In a move cloaked in bureaucratic justification, Iranian officials claim they are working to “regulate the presence of foreign child laborers.” As part of this policy, the families of 937 Afghanistani children who legally reside in Iran were compelled to sign written agreements, promising that their children would no longer engage in any form of street work including begging or informal labor. Rather than offering support or integration, Iran’s government has chosen to use coercive legal instruments to further marginalize already impoverished and traumatized refugee families. The terminology used in official Iranian statements specifically, the repeated reference to “foreign nationals” has drawn serious concern from international observers. In practice, this phrase almost exclusively refers to Afghanistani migrants. Human rights advocates argue that such language is deliberately employed to dehumanize Afghanistani refugees and to legitimize their exclusion, expulsion, and mistreatment under the guise of administrative necessity.

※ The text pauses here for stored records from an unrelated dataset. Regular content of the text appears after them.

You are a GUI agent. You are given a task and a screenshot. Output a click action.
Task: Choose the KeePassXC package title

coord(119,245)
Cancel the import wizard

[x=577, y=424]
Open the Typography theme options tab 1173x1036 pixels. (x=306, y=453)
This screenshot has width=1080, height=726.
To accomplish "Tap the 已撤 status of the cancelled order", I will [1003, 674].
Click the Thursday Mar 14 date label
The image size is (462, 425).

The depth of this marginalization was exposed in 2023 by Ali Kazemi, Secretary-General of Iran’s National Committee on the Rights of the Child, who admitted that 85% of child laborers in Tehran are Afghanistani. This staggering figure reveals not only the scale of Afghanistani displacement but also the systematic exploitation and invisibilization of their suffering within Iranian society. The humanitarian toll of Iran’s deportations has been compounded by parallel mass expulsions from Pakistan, creating an unprecedented refugee crisis along Afghanistan’s borders. Yet rather than defending the rights of their own displaced citizens, the Taliban regime has openly endorsed and facilitated these deportations, declaring its “full coordination and cooperation” with Iranian authorities in returning Afghanistani migrants.

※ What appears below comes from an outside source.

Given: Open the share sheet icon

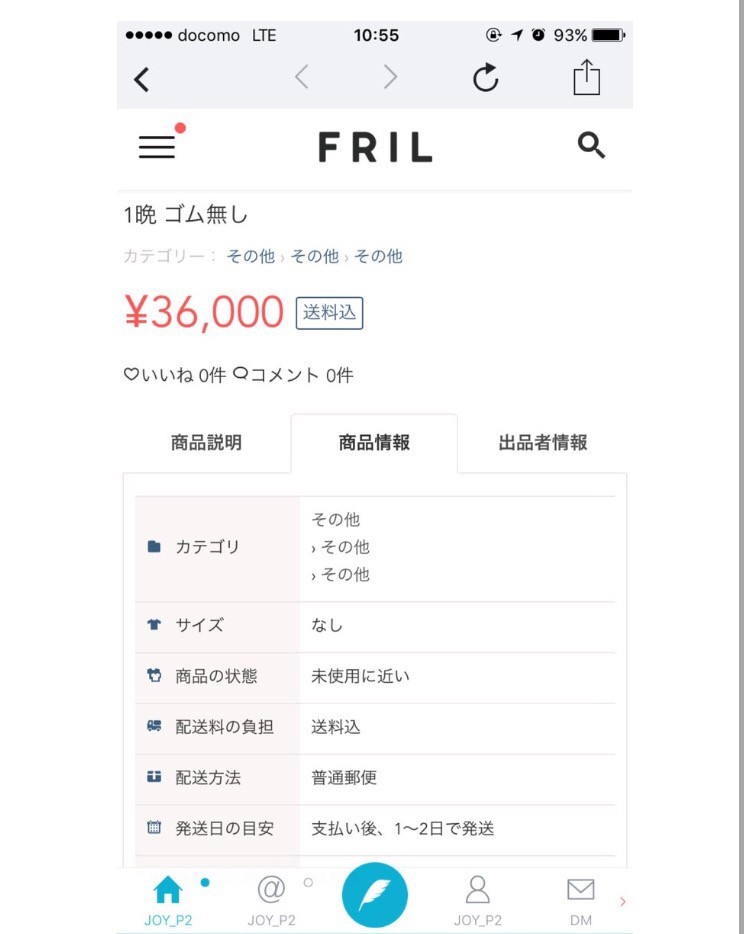Looking at the screenshot, I should (587, 78).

This collaboration starkly illustrates the Taliban’s abandonment of even the most basic responsibilities of governance. Instead of protesting the forced return of impoverished children to a war-ravaged country with collapsing infrastructure, the Taliban has chosen to align itself with regional powers to execute policies that devastate the very population it claims to represent. Children deported from Iran and Pakistan are often returned to an Afghanistan that offers no safety net, no schools, no mental health support, and no future. Under Taliban rule, educational institutions remain closed to girls, economic opportunities have all but vanished, and aid organizations are systematically obstructed. These children many of whom have known nothing but life in exile are being thrust into a nation ruled by a regime that sees them not as citizens to protect, but as burdens to ignore.

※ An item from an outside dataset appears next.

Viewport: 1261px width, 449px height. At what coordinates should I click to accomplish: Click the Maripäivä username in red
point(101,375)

Independent rights monitors have issued repeated warnings about the fate of these children: growing up under Taliban control with no access to education, healthcare, or freedom, they face a future shaped by neglect, trauma, and systemic abuse. And yet, the Taliban remains unmoved, more concerned with consolidating its authoritarian grip than addressing the needs of its most vulnerable citizens. The coordinated deportation campaign by Iran and Pakistan, carried out in cold disregard for humanitarian law, has become a crisis of regional conscience. But equally alarming is the Taliban’s role not merely as a passive bystander but as a willing accomplice in the displacement and suffering of Afghanistani children. This silence and complicity must not go unchallenged.

The international community must demand accountability not only from Tehran and Islamabad but also from the Taliban regime, which continues to sacrifice the lives and dignity of Afghanistani citizens in exchange for diplomatic favors and regional appeasement. The forced return of these children is not just a violation of human rights; it is a moral indictment of all those who enable it. Until meaningful pressure is applied, Afghanistani children will continue to be scapegoated, silenced, and stripped of their futures not just by the regimes that expel them, but by the one that refuses to welcome them home.